¿Alguna vez le han solicitado en sus exámenes laborales una prueba de embarazo para acceder a un trabajo o para permanecer en este? Estas prácticas históricamente normalizadas en el ámbito laboral (realizadas por algunas empresas) están totalmente prohibidas por las leyes colombianas, pues van en contra de la dignidad e igualdad de género, considerándose como un acto discriminatorio.
La legislación más reciente en temas ocupacionales como la Resolución 1843 de 2025, expedida por el Ministerio del Trabajo, decreta entre otros puntos la regulación de la práctica de las evaluaciones médicas ocupacionales y otras disposiciones como la de prohibir la exigencia de la práctica de pruebas de embarazo para acceder o permanecer en cualquier actividad laboral. Esta medida se toma, entre otras cosas, para garantizar que los trabajadores gocen de condiciones laborales adecuadas, seguras y dignas.
Sin embargo, la norma también menciona que la prueba de embarazo solo podrá realizarse con consentimiento previo de la trabajadora, si existiera alguna condición de riesgo en relación con el trabajo a desempeñar, que pueda poner en peligro real el desarrollo normal de la gestación.

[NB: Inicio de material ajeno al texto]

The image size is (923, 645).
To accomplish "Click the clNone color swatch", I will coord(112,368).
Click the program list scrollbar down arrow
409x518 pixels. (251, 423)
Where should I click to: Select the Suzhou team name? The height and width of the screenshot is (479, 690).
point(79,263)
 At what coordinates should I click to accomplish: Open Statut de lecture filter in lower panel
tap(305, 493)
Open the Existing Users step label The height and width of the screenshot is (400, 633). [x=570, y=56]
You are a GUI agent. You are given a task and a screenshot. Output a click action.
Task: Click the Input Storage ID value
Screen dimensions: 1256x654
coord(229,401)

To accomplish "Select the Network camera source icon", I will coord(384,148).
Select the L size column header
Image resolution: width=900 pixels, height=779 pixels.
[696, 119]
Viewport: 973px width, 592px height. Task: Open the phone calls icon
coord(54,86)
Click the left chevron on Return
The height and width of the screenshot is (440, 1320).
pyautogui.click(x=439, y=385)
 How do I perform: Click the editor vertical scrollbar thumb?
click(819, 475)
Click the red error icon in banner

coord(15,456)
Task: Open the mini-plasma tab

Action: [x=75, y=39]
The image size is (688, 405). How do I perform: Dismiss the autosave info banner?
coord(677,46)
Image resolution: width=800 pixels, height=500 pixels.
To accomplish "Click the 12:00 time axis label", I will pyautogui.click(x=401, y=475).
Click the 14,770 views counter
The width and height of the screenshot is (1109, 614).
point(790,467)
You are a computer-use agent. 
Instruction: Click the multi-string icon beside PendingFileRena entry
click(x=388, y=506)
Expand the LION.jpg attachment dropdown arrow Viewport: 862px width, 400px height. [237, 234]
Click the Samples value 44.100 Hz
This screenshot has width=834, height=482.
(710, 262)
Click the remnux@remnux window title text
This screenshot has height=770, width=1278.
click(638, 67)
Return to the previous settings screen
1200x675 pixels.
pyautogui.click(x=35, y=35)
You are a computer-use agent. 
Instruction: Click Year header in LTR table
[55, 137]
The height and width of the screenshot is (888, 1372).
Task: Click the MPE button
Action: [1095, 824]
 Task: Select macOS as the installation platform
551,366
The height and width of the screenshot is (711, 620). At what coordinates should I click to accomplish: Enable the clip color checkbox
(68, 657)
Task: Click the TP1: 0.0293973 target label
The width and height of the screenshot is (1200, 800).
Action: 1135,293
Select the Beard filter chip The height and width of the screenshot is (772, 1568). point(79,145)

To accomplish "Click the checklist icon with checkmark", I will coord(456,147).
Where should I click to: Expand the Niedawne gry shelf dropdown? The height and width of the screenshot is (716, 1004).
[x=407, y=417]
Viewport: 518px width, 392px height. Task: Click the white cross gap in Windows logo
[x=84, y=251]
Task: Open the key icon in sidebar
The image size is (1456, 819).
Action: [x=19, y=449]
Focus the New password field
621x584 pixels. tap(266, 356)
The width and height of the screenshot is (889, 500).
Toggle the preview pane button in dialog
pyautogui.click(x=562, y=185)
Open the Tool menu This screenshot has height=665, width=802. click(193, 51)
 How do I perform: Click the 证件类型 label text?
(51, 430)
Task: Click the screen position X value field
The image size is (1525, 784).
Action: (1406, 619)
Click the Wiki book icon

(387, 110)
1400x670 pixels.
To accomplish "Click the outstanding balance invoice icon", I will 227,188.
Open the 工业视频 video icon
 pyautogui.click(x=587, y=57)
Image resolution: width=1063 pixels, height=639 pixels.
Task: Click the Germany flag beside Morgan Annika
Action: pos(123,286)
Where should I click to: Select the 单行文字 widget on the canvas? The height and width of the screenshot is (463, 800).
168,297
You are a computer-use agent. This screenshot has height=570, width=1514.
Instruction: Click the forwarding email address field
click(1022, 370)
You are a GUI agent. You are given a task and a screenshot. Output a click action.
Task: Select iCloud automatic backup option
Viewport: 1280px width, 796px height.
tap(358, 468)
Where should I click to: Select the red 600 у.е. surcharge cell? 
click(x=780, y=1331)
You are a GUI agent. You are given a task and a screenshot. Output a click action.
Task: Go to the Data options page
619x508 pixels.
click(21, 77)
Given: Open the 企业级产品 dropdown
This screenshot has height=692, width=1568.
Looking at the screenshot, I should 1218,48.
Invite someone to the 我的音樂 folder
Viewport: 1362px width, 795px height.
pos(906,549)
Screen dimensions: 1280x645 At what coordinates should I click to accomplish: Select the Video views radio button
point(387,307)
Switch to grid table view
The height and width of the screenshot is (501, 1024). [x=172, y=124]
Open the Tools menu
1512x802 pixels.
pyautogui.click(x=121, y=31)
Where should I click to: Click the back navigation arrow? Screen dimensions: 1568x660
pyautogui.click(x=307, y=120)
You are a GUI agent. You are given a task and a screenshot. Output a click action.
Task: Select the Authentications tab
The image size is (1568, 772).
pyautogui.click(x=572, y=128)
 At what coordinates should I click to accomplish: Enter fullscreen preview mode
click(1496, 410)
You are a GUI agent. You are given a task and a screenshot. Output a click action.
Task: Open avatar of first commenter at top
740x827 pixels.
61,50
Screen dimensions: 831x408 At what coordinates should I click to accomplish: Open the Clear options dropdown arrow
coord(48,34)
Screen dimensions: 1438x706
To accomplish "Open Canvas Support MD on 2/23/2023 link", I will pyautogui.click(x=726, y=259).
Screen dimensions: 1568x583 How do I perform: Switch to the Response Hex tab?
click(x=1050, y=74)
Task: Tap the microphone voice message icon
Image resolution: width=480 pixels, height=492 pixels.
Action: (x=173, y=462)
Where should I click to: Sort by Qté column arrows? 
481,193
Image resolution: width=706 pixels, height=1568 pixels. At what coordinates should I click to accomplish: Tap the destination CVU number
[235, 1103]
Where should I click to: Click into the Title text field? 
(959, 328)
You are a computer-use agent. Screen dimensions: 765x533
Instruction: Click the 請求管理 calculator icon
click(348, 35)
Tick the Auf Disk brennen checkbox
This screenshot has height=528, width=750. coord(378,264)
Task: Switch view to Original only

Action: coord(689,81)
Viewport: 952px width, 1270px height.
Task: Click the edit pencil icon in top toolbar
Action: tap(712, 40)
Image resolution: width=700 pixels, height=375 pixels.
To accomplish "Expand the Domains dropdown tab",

Así que si en su lugar de trabajo le exigen realizarse pruebas como las de embarazo, VIH y la de serología, que están contempladas como prohibidas en la Resolución 1843 de 2025, tiene todo el derecho para negarse y denunciar este hecho ante entidades como el Min. Trabajo.
Para las empresas que incurran en la exigencia de este tipo de pruebas, de acuerdo con la resolución, podrán recibir sanciones económicas, investigaciones administrativas e incluso sanciones judiciales, ya que representan actos discriminatorios que vulneran derechos fundamentales como la intimidad.
En el contexto de los exámenes laborales (y en cualquier procedimiento médico), el trabajador tiene el derecho a recibir toda la información necesaria sobre cualquier intervención a la que será sometido. Este documento que se conoce como consentimiento informado y que se define en términos generales como una herramienta legal y ética, debe contener la información clara y detallada sobre los riesgos, beneficios y alternativas del procedimiento médico al que accederá el trabajador, así como la posibilidad de negarse a realizárselo.
En este sentido, resulta muy importante que los trabajadores, antes de firmar el consentimiento informado conozcan debidamente cuáles pruebas y procedimientos están incluidos en las evaluaciones médicas ocupacionales. De esta manera, podrá conocer si las pruebas a realizar tienen relación con el cargo a desempeñar y no se están vulnerando sus derechos. Si no existe una justificación clínica para realizarse una prueba de embarazo, una de VIH y/o serología, estarán en su derecho de no firmar este consentimiento bajo presión.
No es un misterio que en el entorno laboral, las mujeres han tenido que padecer eventos discriminatorios que la han puesto en desventaja al momento de optar por un empleo, al tiempo que han perpetuado la desigualdad de género por décadas. No obstante, medidas como la Resolución 1843 de 2025 implica cambios importantes para las empresas en procesos como los de selección y contratación y en la gestión de la seguridad y salud laboral, al obligarlas a incluir en estos procedimientos organizacionales el enfoque de género y la erradicación de prácticas discriminatorias.